::: Record extracts

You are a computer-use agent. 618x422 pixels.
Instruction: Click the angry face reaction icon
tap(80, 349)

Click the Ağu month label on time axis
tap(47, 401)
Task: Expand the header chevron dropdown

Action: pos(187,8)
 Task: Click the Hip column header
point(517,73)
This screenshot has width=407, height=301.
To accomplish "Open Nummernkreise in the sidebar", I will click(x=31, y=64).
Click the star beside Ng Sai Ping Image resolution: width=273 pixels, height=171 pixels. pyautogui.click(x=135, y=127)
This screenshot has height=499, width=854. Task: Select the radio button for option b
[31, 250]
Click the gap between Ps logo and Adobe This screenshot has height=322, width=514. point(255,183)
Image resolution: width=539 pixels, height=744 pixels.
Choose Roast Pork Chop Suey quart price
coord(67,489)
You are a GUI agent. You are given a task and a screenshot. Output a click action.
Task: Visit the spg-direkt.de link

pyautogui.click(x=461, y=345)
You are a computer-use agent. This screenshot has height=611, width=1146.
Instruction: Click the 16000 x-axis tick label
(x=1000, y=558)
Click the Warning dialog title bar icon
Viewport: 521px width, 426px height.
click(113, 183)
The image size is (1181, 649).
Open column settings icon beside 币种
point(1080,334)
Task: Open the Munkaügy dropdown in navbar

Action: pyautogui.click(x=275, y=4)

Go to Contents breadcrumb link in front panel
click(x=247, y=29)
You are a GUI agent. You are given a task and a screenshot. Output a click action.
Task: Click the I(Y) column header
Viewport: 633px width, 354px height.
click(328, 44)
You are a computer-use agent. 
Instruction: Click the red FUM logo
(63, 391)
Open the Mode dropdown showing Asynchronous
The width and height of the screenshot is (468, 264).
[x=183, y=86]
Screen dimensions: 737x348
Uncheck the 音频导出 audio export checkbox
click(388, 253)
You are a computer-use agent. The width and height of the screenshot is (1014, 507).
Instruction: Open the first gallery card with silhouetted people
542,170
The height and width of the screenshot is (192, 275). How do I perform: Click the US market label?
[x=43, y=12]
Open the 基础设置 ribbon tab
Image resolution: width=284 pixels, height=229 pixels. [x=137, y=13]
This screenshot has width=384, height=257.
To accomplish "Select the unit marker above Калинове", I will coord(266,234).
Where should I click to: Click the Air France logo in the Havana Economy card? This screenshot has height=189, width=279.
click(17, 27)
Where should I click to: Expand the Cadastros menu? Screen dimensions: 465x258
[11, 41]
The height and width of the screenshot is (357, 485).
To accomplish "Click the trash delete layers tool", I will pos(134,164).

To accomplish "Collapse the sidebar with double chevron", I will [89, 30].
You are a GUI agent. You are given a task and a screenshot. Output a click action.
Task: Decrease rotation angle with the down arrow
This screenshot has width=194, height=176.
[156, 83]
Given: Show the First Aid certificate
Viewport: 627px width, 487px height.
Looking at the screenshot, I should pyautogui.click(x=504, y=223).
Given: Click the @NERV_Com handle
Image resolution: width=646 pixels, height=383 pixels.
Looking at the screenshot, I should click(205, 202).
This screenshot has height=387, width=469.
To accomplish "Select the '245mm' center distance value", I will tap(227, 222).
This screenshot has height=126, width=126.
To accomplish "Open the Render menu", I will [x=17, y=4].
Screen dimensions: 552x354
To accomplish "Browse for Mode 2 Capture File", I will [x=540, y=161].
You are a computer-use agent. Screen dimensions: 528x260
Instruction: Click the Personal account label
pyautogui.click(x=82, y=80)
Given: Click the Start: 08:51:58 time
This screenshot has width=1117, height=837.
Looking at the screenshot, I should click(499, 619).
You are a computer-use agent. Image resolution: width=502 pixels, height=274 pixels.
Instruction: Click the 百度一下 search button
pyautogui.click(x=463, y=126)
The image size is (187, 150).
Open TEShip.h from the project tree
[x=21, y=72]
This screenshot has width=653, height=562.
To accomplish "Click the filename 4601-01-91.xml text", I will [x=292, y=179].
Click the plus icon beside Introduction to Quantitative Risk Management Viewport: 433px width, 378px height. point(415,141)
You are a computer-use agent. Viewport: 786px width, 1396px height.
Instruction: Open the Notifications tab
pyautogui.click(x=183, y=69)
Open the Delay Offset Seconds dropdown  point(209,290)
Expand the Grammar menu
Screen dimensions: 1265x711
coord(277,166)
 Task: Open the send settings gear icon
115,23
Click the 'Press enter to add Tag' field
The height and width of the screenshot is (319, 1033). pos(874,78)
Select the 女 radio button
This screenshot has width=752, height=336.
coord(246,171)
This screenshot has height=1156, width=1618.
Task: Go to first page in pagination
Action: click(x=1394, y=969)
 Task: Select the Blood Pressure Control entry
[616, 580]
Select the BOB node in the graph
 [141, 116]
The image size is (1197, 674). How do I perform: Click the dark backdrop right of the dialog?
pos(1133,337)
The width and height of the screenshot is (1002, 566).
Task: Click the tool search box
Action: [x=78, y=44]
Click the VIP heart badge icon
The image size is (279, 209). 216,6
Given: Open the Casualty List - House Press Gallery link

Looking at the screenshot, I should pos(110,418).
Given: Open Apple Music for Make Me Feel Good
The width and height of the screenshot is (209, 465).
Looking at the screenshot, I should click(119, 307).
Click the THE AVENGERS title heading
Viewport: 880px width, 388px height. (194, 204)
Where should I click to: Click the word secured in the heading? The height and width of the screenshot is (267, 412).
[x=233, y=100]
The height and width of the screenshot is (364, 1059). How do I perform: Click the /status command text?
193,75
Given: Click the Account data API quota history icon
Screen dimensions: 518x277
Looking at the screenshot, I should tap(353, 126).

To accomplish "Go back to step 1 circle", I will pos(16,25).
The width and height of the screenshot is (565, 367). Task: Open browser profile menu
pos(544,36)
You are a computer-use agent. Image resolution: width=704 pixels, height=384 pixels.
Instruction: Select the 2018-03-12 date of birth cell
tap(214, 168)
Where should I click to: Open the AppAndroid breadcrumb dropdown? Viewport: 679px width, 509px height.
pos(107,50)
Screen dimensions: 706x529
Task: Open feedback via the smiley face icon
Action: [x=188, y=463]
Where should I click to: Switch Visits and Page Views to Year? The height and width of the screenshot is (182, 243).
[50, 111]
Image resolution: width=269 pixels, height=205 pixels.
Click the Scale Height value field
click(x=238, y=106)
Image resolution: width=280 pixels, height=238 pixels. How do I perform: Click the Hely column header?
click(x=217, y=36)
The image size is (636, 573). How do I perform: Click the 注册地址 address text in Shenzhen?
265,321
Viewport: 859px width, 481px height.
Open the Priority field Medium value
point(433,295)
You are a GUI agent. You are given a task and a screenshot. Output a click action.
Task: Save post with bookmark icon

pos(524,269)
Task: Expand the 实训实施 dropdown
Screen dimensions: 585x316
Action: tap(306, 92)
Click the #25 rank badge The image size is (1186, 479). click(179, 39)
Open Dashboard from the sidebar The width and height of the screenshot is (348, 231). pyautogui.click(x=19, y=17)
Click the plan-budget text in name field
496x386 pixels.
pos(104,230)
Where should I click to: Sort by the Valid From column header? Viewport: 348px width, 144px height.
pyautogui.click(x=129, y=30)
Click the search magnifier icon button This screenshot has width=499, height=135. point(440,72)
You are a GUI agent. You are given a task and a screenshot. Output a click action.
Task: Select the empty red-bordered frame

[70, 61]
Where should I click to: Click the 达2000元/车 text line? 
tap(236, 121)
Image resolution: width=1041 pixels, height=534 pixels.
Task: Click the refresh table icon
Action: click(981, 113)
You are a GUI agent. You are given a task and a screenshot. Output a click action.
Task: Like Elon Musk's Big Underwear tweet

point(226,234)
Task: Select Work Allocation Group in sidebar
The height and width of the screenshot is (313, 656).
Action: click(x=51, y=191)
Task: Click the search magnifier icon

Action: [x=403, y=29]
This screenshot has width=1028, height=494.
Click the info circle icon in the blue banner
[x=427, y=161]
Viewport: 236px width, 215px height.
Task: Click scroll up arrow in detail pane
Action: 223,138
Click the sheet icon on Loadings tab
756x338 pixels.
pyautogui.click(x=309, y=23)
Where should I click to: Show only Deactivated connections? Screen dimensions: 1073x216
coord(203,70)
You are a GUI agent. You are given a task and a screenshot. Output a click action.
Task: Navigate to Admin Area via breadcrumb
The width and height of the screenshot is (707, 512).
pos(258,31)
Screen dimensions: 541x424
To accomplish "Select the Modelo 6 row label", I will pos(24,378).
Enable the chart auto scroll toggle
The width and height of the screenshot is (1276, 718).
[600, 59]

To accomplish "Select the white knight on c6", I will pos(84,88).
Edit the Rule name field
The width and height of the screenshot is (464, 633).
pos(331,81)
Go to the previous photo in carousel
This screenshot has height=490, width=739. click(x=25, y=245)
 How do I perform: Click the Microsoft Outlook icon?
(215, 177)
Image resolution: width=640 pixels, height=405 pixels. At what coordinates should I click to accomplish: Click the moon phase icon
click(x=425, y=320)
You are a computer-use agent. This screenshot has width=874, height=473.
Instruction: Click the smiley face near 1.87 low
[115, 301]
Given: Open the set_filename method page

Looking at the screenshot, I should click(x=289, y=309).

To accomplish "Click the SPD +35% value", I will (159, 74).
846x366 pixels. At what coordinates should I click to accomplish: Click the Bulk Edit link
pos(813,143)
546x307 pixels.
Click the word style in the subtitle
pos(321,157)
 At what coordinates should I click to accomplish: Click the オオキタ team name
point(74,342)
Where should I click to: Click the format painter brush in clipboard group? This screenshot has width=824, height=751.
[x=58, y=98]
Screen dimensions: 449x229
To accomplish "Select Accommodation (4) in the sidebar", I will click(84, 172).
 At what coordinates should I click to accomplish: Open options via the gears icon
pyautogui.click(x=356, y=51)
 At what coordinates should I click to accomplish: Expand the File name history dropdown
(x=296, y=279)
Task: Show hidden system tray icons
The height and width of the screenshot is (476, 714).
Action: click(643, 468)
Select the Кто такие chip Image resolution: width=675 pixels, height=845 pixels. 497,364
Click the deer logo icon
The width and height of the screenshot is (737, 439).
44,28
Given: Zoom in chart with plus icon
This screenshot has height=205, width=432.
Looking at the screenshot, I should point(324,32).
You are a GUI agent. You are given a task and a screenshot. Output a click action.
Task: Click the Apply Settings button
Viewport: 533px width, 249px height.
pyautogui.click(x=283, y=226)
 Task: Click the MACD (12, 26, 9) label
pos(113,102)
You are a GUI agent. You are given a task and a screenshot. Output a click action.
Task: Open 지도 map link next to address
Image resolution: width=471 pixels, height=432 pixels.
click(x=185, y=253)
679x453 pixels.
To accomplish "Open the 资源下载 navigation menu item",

::::::

#### [Work to complete]
Each line of the data that includes "plus" should be copied.

#### [Solution for this task]
Click the plus icon beside Introduction to Quantitative Risk Management Viewport: 433px width, 378px height. point(415,141)
Given: Zoom in chart with plus icon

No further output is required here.